• **WHAT YOU WILL DO**: Each line in the entries below that holds the string "field" must be copied.

• **PROVIDED ENTRIES**:
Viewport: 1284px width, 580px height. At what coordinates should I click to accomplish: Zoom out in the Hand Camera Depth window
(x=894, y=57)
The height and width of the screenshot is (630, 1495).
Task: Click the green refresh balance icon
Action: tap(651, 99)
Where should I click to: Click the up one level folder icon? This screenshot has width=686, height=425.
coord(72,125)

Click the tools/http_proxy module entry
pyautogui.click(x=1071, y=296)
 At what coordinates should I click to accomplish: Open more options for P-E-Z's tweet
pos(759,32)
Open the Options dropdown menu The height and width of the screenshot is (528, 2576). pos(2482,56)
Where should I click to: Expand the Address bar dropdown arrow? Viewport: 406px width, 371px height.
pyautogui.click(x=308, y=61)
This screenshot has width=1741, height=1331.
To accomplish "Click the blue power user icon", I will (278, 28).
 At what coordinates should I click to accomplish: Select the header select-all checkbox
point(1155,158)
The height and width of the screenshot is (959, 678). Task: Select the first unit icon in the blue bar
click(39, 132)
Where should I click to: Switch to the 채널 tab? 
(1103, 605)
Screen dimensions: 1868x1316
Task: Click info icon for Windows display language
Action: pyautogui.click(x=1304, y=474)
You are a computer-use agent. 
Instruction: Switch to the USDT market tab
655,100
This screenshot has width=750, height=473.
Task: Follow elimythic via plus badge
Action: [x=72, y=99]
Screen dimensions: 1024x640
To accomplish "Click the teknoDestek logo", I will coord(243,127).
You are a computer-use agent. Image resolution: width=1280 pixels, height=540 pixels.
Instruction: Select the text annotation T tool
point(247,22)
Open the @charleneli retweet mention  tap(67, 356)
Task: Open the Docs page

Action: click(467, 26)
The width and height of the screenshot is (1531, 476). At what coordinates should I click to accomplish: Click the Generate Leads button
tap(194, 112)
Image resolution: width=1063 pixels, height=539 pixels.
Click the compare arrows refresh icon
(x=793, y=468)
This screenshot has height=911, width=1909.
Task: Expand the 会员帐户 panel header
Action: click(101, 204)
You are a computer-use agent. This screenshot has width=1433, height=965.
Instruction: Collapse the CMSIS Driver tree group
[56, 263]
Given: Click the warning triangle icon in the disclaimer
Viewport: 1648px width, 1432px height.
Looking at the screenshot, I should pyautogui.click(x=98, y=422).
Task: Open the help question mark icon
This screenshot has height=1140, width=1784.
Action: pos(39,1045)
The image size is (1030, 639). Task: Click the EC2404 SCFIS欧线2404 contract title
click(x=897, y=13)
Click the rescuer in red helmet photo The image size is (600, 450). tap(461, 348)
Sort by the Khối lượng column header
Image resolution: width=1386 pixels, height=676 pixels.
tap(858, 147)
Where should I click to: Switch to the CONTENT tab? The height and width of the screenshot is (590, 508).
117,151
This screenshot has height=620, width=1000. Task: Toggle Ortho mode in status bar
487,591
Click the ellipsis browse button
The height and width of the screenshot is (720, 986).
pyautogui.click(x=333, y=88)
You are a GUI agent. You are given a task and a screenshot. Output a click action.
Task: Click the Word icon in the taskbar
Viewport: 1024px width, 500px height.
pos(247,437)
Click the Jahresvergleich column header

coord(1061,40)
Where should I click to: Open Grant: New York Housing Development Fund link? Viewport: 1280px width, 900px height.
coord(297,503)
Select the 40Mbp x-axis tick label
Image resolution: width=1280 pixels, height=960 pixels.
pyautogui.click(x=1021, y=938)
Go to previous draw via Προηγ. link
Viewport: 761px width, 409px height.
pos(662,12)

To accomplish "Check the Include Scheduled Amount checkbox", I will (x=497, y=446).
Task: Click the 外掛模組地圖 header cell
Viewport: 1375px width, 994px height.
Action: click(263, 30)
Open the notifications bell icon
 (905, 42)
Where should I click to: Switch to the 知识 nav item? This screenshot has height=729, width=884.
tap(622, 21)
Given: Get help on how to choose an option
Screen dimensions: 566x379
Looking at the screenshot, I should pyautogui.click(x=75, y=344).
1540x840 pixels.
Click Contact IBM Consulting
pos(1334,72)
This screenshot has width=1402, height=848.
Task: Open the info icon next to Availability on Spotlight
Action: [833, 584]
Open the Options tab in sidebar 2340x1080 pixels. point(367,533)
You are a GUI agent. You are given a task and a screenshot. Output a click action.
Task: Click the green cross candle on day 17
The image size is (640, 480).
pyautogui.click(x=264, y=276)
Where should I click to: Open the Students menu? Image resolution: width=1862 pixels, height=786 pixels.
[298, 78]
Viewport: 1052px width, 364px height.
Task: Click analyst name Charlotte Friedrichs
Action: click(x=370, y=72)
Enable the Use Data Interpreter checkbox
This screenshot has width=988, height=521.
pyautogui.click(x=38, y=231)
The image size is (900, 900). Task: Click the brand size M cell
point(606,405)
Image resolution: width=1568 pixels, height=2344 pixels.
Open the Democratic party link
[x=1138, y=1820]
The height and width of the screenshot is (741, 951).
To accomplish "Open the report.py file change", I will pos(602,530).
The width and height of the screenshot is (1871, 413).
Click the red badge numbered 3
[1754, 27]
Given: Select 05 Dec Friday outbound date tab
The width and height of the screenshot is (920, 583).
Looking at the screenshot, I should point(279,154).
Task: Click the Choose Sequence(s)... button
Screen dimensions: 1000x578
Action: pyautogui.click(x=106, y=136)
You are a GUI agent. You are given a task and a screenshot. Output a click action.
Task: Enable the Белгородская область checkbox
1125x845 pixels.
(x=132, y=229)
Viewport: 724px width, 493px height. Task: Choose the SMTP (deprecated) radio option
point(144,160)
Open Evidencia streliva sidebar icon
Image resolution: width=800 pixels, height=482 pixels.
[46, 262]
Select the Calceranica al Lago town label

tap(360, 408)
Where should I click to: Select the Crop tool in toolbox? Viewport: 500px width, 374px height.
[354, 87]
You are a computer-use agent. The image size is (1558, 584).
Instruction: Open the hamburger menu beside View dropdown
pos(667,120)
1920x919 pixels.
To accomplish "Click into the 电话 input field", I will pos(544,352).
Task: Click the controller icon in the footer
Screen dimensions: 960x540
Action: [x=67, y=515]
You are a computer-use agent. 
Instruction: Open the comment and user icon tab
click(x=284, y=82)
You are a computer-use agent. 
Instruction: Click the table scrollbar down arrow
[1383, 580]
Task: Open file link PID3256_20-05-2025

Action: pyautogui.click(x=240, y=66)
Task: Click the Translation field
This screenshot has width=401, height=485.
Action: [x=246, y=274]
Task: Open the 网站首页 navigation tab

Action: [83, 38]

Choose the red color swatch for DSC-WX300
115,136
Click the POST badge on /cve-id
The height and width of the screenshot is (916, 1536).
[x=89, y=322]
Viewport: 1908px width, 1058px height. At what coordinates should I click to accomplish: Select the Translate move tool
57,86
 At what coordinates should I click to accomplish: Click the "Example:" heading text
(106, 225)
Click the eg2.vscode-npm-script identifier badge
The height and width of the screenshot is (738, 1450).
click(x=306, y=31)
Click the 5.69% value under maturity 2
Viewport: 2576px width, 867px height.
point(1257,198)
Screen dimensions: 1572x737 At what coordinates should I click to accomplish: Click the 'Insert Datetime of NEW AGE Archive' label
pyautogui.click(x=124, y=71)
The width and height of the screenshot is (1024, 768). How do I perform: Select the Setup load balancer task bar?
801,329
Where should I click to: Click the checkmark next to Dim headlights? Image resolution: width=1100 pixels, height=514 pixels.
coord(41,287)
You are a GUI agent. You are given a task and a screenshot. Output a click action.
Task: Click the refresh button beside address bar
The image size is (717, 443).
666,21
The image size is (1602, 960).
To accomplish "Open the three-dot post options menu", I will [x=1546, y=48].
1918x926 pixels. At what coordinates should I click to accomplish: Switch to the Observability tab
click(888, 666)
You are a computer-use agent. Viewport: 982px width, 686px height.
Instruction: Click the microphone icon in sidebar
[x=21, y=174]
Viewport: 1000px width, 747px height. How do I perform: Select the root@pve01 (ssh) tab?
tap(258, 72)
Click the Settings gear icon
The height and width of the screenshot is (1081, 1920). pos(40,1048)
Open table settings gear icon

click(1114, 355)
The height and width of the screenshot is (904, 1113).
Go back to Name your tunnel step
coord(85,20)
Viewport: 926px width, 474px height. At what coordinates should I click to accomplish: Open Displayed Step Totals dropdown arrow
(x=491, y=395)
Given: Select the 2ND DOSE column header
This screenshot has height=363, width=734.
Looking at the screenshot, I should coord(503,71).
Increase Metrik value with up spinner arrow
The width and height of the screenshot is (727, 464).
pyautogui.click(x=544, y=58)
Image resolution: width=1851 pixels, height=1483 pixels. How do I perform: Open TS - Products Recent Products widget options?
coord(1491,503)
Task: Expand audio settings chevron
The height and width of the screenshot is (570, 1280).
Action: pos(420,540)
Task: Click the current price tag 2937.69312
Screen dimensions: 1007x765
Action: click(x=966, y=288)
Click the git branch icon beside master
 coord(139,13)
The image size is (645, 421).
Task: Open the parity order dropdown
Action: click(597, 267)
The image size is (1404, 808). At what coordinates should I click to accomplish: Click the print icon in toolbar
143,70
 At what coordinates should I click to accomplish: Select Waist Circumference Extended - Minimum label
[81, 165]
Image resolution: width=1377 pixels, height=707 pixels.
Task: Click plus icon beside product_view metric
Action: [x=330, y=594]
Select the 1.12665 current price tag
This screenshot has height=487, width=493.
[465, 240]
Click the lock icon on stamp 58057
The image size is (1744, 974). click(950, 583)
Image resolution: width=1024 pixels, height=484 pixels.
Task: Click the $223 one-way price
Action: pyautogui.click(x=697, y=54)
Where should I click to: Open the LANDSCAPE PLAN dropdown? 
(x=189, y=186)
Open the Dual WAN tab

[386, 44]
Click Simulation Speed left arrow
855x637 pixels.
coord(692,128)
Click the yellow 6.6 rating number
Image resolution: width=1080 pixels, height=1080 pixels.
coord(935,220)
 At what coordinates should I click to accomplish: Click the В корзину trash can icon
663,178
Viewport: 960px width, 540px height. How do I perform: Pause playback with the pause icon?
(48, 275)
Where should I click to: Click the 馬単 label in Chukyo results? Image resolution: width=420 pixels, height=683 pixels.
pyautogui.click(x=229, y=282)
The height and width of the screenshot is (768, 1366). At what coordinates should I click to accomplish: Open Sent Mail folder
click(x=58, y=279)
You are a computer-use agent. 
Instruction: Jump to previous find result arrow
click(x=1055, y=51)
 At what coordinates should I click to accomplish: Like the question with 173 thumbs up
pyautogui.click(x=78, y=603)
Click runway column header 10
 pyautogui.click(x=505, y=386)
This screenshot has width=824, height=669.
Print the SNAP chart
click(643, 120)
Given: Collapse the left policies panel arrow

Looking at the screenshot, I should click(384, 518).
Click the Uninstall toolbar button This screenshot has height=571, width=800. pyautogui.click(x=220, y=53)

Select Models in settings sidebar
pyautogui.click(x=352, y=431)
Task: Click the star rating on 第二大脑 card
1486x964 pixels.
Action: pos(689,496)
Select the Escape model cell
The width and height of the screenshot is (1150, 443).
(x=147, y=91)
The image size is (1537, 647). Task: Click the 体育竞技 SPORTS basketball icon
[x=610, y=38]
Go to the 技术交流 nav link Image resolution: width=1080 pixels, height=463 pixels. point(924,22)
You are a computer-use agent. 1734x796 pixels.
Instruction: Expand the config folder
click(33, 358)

• **SOLUTION BELOW**:
To accomplish "Click into the 电话 input field", I will pos(544,352).
Task: Click the Translation field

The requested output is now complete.